=== MATERIAL PROVIDED ===

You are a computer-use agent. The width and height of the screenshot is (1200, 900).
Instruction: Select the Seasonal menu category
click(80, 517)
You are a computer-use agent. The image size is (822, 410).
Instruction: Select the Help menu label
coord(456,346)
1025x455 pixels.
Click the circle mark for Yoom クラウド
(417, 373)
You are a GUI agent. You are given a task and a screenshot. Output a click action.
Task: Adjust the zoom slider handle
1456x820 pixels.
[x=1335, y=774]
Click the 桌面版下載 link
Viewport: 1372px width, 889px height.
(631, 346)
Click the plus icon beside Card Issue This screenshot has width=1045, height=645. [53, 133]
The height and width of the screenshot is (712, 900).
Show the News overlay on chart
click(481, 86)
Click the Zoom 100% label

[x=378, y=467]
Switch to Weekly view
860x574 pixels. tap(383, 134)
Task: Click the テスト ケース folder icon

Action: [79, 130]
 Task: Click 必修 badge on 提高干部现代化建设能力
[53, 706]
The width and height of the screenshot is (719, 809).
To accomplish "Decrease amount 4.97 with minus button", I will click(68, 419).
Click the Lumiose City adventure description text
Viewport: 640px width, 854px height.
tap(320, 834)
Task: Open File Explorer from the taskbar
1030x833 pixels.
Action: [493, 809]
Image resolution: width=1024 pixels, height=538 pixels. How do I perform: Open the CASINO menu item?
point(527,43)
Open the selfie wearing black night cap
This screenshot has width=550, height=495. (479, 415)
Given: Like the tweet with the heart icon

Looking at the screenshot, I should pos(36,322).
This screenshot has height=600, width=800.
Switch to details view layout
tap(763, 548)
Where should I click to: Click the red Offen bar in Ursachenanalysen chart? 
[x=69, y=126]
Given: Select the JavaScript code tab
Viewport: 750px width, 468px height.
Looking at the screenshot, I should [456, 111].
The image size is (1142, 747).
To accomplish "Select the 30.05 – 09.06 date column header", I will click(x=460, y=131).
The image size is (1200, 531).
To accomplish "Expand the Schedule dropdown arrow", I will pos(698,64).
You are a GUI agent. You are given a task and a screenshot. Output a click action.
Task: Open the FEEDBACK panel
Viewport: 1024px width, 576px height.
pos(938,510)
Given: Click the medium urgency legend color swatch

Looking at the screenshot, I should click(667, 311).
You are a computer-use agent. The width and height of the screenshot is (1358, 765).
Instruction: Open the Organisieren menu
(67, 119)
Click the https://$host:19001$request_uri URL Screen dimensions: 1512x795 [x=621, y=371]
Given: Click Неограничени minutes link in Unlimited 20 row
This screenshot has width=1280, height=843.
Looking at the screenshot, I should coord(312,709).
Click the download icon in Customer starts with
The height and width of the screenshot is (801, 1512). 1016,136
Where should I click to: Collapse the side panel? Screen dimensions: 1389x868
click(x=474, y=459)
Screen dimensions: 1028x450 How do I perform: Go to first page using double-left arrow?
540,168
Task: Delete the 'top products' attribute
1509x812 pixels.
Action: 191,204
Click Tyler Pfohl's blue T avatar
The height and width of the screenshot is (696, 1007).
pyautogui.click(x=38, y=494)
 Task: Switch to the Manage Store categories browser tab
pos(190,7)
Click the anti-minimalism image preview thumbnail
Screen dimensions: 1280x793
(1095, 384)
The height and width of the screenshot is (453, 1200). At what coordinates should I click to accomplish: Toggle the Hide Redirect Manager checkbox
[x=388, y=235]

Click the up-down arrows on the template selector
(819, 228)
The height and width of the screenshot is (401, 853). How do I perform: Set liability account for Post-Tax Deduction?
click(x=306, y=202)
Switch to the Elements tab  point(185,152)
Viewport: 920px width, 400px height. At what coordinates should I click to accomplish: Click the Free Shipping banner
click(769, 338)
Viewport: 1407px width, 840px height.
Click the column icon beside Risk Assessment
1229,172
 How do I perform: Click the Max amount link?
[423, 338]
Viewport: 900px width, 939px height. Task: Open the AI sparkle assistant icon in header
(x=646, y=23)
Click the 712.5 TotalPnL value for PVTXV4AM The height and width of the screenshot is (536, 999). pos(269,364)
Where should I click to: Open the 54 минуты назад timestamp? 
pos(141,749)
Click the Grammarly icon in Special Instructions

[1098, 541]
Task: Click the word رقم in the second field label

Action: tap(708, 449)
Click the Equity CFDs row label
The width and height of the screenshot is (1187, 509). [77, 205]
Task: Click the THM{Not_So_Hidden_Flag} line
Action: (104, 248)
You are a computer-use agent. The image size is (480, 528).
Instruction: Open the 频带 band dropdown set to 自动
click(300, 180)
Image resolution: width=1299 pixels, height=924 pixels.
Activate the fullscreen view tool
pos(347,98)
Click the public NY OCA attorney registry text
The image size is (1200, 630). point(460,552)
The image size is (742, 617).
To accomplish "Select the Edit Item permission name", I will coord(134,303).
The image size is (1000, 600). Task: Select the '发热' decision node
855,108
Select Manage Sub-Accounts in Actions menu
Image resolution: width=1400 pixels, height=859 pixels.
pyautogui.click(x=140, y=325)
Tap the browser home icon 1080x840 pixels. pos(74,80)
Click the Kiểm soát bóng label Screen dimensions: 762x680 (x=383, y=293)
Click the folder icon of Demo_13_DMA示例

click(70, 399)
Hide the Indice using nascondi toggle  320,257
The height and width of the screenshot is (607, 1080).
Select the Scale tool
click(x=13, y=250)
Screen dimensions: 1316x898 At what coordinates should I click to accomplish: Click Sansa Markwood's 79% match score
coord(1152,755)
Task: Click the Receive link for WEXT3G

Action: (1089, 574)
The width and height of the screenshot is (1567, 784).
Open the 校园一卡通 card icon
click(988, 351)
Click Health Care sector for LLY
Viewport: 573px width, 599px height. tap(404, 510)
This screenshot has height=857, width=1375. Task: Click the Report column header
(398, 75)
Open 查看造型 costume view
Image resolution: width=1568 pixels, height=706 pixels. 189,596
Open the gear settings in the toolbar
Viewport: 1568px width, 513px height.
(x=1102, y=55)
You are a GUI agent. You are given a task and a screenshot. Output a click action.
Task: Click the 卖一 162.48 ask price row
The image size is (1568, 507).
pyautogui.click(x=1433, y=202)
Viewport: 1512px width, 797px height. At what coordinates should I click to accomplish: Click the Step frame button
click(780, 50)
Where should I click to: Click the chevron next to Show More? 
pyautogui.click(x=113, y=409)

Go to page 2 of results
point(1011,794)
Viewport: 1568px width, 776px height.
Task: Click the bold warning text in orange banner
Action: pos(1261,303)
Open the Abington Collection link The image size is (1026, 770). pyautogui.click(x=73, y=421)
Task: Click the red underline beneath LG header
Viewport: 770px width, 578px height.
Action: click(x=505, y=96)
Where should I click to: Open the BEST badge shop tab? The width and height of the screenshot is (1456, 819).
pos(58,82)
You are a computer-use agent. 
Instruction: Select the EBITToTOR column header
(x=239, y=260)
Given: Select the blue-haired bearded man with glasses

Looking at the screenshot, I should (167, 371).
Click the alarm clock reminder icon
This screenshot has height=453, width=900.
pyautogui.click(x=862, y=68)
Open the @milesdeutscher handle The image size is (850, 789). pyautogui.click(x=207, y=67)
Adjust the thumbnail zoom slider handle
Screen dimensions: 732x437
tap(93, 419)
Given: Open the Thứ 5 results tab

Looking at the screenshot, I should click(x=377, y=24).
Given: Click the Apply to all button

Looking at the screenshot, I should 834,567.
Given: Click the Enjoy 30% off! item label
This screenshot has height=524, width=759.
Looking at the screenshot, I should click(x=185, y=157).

=== EXERCISE ===
Give the listing above again in full, with no word altered.

=== RESULT OF THE TASK ===
You are a computer-use agent. The width and height of the screenshot is (1200, 900).
Instruction: Select the Seasonal menu category
click(80, 517)
You are a computer-use agent. The image size is (822, 410).
Instruction: Select the Help menu label
coord(456,346)
1025x455 pixels.
Click the circle mark for Yoom クラウド
(417, 373)
You are a GUI agent. You are given a task and a screenshot. Output a click action.
Task: Adjust the zoom slider handle
1456x820 pixels.
[x=1335, y=774]
Click the 桌面版下載 link
Viewport: 1372px width, 889px height.
(631, 346)
Click the plus icon beside Card Issue This screenshot has width=1045, height=645. [53, 133]
The height and width of the screenshot is (712, 900).
Show the News overlay on chart
click(481, 86)
Click the Zoom 100% label

[x=378, y=467]
Switch to Weekly view
860x574 pixels. tap(383, 134)
Task: Click the テスト ケース folder icon

Action: [79, 130]
 Task: Click 必修 badge on 提高干部现代化建设能力
[53, 706]
The width and height of the screenshot is (719, 809).
To accomplish "Decrease amount 4.97 with minus button", I will click(68, 419).
Click the Lumiose City adventure description text
Viewport: 640px width, 854px height.
tap(320, 834)
Task: Open File Explorer from the taskbar
1030x833 pixels.
Action: [493, 809]
Image resolution: width=1024 pixels, height=538 pixels. How do I perform: Open the CASINO menu item?
point(527,43)
Open the selfie wearing black night cap
This screenshot has width=550, height=495. (479, 415)
Given: Like the tweet with the heart icon

Looking at the screenshot, I should pos(36,322).
This screenshot has height=600, width=800.
Switch to details view layout
tap(763, 548)
Where should I click to: Click the red Offen bar in Ursachenanalysen chart? 
[x=69, y=126]
Given: Select the JavaScript code tab
Viewport: 750px width, 468px height.
Looking at the screenshot, I should [456, 111].
The image size is (1142, 747).
To accomplish "Select the 30.05 – 09.06 date column header", I will click(x=460, y=131).
The image size is (1200, 531).
To accomplish "Expand the Schedule dropdown arrow", I will pos(698,64).
You are a GUI agent. You are given a task and a screenshot. Output a click action.
Task: Open the FEEDBACK panel
Viewport: 1024px width, 576px height.
pos(938,510)
Given: Click the medium urgency legend color swatch

Looking at the screenshot, I should click(667, 311).
You are a computer-use agent. The width and height of the screenshot is (1358, 765).
Instruction: Open the Organisieren menu
(67, 119)
Click the https://$host:19001$request_uri URL Screen dimensions: 1512x795 [x=621, y=371]
Given: Click Неограничени minutes link in Unlimited 20 row
This screenshot has width=1280, height=843.
Looking at the screenshot, I should coord(312,709).
Click the download icon in Customer starts with
The height and width of the screenshot is (801, 1512). 1016,136
Where should I click to: Collapse the side panel? Screen dimensions: 1389x868
click(x=474, y=459)
Screen dimensions: 1028x450 How do I perform: Go to first page using double-left arrow?
540,168
Task: Delete the 'top products' attribute
1509x812 pixels.
Action: 191,204
Click Tyler Pfohl's blue T avatar
The height and width of the screenshot is (696, 1007).
pyautogui.click(x=38, y=494)
 Task: Switch to the Manage Store categories browser tab
pos(190,7)
Click the anti-minimalism image preview thumbnail
Screen dimensions: 1280x793
(1095, 384)
The height and width of the screenshot is (453, 1200). At what coordinates should I click to accomplish: Toggle the Hide Redirect Manager checkbox
[x=388, y=235]

Click the up-down arrows on the template selector
(819, 228)
The height and width of the screenshot is (401, 853). How do I perform: Set liability account for Post-Tax Deduction?
click(x=306, y=202)
Switch to the Elements tab  point(185,152)
Viewport: 920px width, 400px height. At what coordinates should I click to accomplish: Click the Free Shipping banner
click(769, 338)
Viewport: 1407px width, 840px height.
Click the column icon beside Risk Assessment
1229,172
 How do I perform: Click the Max amount link?
[423, 338]
Viewport: 900px width, 939px height. Task: Open the AI sparkle assistant icon in header
(x=646, y=23)
Click the 712.5 TotalPnL value for PVTXV4AM The height and width of the screenshot is (536, 999). pos(269,364)
Where should I click to: Open the 54 минуты назад timestamp? 
pos(141,749)
Click the Grammarly icon in Special Instructions

[1098, 541]
Task: Click the word رقم in the second field label

Action: tap(708, 449)
Click the Equity CFDs row label
The width and height of the screenshot is (1187, 509). [77, 205]
Task: Click the THM{Not_So_Hidden_Flag} line
Action: (104, 248)
You are a computer-use agent. The image size is (480, 528).
Instruction: Open the 频带 band dropdown set to 自动
click(300, 180)
Image resolution: width=1299 pixels, height=924 pixels.
Activate the fullscreen view tool
pos(347,98)
Click the public NY OCA attorney registry text
The image size is (1200, 630). point(460,552)
The image size is (742, 617).
To accomplish "Select the Edit Item permission name", I will coord(134,303).
The image size is (1000, 600). Task: Select the '发热' decision node
855,108
Select Manage Sub-Accounts in Actions menu
Image resolution: width=1400 pixels, height=859 pixels.
pyautogui.click(x=140, y=325)
Tap the browser home icon 1080x840 pixels. pos(74,80)
Click the Kiểm soát bóng label Screen dimensions: 762x680 (x=383, y=293)
Click the folder icon of Demo_13_DMA示例

click(70, 399)
Hide the Indice using nascondi toggle  320,257
The height and width of the screenshot is (607, 1080).
Select the Scale tool
click(x=13, y=250)
Screen dimensions: 1316x898 At what coordinates should I click to accomplish: Click Sansa Markwood's 79% match score
coord(1152,755)
Task: Click the Receive link for WEXT3G

Action: (1089, 574)
The width and height of the screenshot is (1567, 784).
Open the 校园一卡通 card icon
click(988, 351)
Click Health Care sector for LLY
Viewport: 573px width, 599px height. tap(404, 510)
This screenshot has height=857, width=1375. Task: Click the Report column header
(398, 75)
Open 查看造型 costume view
Image resolution: width=1568 pixels, height=706 pixels. 189,596
Open the gear settings in the toolbar
Viewport: 1568px width, 513px height.
(x=1102, y=55)
You are a GUI agent. You are given a task and a screenshot. Output a click action.
Task: Click the 卖一 162.48 ask price row
The image size is (1568, 507).
pyautogui.click(x=1433, y=202)
Viewport: 1512px width, 797px height. At what coordinates should I click to accomplish: Click the Step frame button
click(780, 50)
Where should I click to: Click the chevron next to Show More? 
pyautogui.click(x=113, y=409)

Go to page 2 of results
point(1011,794)
Viewport: 1568px width, 776px height.
Task: Click the bold warning text in orange banner
Action: pos(1261,303)
Open the Abington Collection link The image size is (1026, 770). pyautogui.click(x=73, y=421)
Task: Click the red underline beneath LG header
Viewport: 770px width, 578px height.
Action: click(x=505, y=96)
Where should I click to: Open the BEST badge shop tab? The width and height of the screenshot is (1456, 819).
pos(58,82)
You are a computer-use agent. 
Instruction: Select the EBITToTOR column header
(x=239, y=260)
Given: Select the blue-haired bearded man with glasses

Looking at the screenshot, I should (167, 371).
Click the alarm clock reminder icon
This screenshot has height=453, width=900.
pyautogui.click(x=862, y=68)
Open the @milesdeutscher handle The image size is (850, 789). pyautogui.click(x=207, y=67)
Adjust the thumbnail zoom slider handle
Screen dimensions: 732x437
tap(93, 419)
Given: Open the Thứ 5 results tab

Looking at the screenshot, I should click(x=377, y=24).
Given: Click the Apply to all button

Looking at the screenshot, I should 834,567.
Given: Click the Enjoy 30% off! item label
This screenshot has height=524, width=759.
Looking at the screenshot, I should click(x=185, y=157).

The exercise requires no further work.